- _Aim of the task_
The answer must be an exact restatement of all the data.

- _Material shown_
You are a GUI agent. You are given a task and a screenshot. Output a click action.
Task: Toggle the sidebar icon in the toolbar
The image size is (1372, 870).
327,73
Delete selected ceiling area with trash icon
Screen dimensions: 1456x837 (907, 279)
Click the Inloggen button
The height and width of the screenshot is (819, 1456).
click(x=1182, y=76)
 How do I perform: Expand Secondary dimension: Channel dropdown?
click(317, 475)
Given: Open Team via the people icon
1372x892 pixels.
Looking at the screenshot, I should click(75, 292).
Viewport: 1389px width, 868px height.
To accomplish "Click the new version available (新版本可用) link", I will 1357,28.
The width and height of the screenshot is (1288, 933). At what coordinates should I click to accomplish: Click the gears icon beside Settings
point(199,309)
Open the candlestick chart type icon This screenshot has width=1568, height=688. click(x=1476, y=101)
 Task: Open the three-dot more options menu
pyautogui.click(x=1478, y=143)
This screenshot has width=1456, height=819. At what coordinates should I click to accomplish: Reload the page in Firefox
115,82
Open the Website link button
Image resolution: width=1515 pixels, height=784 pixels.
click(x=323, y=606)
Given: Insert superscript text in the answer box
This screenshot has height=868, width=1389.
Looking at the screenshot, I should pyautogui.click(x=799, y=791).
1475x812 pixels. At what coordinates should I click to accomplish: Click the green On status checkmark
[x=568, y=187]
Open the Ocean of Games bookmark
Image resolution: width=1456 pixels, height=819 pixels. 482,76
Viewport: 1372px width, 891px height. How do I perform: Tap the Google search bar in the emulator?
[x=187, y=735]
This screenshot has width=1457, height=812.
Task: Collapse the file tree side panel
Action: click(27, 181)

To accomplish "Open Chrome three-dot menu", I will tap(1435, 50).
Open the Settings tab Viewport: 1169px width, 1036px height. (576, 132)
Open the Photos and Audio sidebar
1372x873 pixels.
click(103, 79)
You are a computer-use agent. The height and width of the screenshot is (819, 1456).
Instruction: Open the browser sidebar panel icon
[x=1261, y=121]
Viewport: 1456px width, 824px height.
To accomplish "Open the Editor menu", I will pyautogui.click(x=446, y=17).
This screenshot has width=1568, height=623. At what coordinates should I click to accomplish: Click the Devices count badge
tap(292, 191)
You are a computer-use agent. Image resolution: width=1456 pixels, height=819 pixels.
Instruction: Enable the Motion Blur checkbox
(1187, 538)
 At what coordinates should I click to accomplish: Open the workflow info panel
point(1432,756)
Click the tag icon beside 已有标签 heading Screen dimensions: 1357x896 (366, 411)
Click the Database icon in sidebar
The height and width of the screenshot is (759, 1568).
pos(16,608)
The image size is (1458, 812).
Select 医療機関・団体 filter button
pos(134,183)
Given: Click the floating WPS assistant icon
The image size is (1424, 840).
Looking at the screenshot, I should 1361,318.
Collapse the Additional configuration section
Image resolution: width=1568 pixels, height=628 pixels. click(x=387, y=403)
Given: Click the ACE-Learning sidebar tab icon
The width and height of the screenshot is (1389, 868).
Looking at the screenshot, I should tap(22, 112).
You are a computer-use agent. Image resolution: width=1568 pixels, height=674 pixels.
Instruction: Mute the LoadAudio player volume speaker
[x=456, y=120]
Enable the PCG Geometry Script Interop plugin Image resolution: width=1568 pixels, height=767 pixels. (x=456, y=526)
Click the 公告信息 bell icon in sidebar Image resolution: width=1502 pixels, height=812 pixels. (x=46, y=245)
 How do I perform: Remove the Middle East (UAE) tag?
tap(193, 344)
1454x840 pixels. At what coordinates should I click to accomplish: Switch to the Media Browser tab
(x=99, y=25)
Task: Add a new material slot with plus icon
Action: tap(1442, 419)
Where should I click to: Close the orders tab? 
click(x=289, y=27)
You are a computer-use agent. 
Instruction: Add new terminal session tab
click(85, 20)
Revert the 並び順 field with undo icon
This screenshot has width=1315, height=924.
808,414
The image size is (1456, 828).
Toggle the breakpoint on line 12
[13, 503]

- _Exercise output_
You are a GUI agent. You are given a task and a screenshot. Output a click action.
Task: Toggle the sidebar icon in the toolbar
The image size is (1372, 870).
327,73
Delete selected ceiling area with trash icon
Screen dimensions: 1456x837 (907, 279)
Click the Inloggen button
The height and width of the screenshot is (819, 1456).
click(x=1182, y=76)
 How do I perform: Expand Secondary dimension: Channel dropdown?
click(317, 475)
Given: Open Team via the people icon
1372x892 pixels.
Looking at the screenshot, I should click(75, 292).
Viewport: 1389px width, 868px height.
To accomplish "Click the new version available (新版本可用) link", I will 1357,28.
The width and height of the screenshot is (1288, 933). At what coordinates should I click to accomplish: Click the gears icon beside Settings
point(199,309)
Open the candlestick chart type icon This screenshot has width=1568, height=688. click(x=1476, y=101)
 Task: Open the three-dot more options menu
pyautogui.click(x=1478, y=143)
This screenshot has width=1456, height=819. At what coordinates should I click to accomplish: Reload the page in Firefox
115,82
Open the Website link button
Image resolution: width=1515 pixels, height=784 pixels.
click(x=323, y=606)
Given: Insert superscript text in the answer box
This screenshot has height=868, width=1389.
Looking at the screenshot, I should pyautogui.click(x=799, y=791).
1475x812 pixels. At what coordinates should I click to accomplish: Click the green On status checkmark
[x=568, y=187]
Open the Ocean of Games bookmark
Image resolution: width=1456 pixels, height=819 pixels. 482,76
Viewport: 1372px width, 891px height. How do I perform: Tap the Google search bar in the emulator?
[x=187, y=735]
This screenshot has width=1457, height=812.
Task: Collapse the file tree side panel
Action: click(27, 181)

To accomplish "Open Chrome three-dot menu", I will tap(1435, 50).
Open the Settings tab Viewport: 1169px width, 1036px height. (576, 132)
Open the Photos and Audio sidebar
1372x873 pixels.
click(103, 79)
You are a computer-use agent. The height and width of the screenshot is (819, 1456).
Instruction: Open the browser sidebar panel icon
[x=1261, y=121]
Viewport: 1456px width, 824px height.
To accomplish "Open the Editor menu", I will pyautogui.click(x=446, y=17).
This screenshot has width=1568, height=623. At what coordinates should I click to accomplish: Click the Devices count badge
tap(292, 191)
You are a computer-use agent. Image resolution: width=1456 pixels, height=819 pixels.
Instruction: Enable the Motion Blur checkbox
(1187, 538)
 At what coordinates should I click to accomplish: Open the workflow info panel
point(1432,756)
Click the tag icon beside 已有标签 heading Screen dimensions: 1357x896 (366, 411)
Click the Database icon in sidebar
The height and width of the screenshot is (759, 1568).
pos(16,608)
The image size is (1458, 812).
Select 医療機関・団体 filter button
pos(134,183)
Given: Click the floating WPS assistant icon
The image size is (1424, 840).
Looking at the screenshot, I should 1361,318.
Collapse the Additional configuration section
Image resolution: width=1568 pixels, height=628 pixels. click(x=387, y=403)
Given: Click the ACE-Learning sidebar tab icon
The width and height of the screenshot is (1389, 868).
Looking at the screenshot, I should tap(22, 112).
You are a computer-use agent. Image resolution: width=1568 pixels, height=674 pixels.
Instruction: Mute the LoadAudio player volume speaker
[x=456, y=120]
Enable the PCG Geometry Script Interop plugin Image resolution: width=1568 pixels, height=767 pixels. (x=456, y=526)
Click the 公告信息 bell icon in sidebar Image resolution: width=1502 pixels, height=812 pixels. (x=46, y=245)
 How do I perform: Remove the Middle East (UAE) tag?
tap(193, 344)
1454x840 pixels. At what coordinates should I click to accomplish: Switch to the Media Browser tab
(x=99, y=25)
Task: Add a new material slot with plus icon
Action: tap(1442, 419)
Where should I click to: Close the orders tab? 
click(x=289, y=27)
You are a computer-use agent. 
Instruction: Add new terminal session tab
click(85, 20)
Revert the 並び順 field with undo icon
This screenshot has width=1315, height=924.
808,414
The image size is (1456, 828).
Toggle the breakpoint on line 12
[13, 503]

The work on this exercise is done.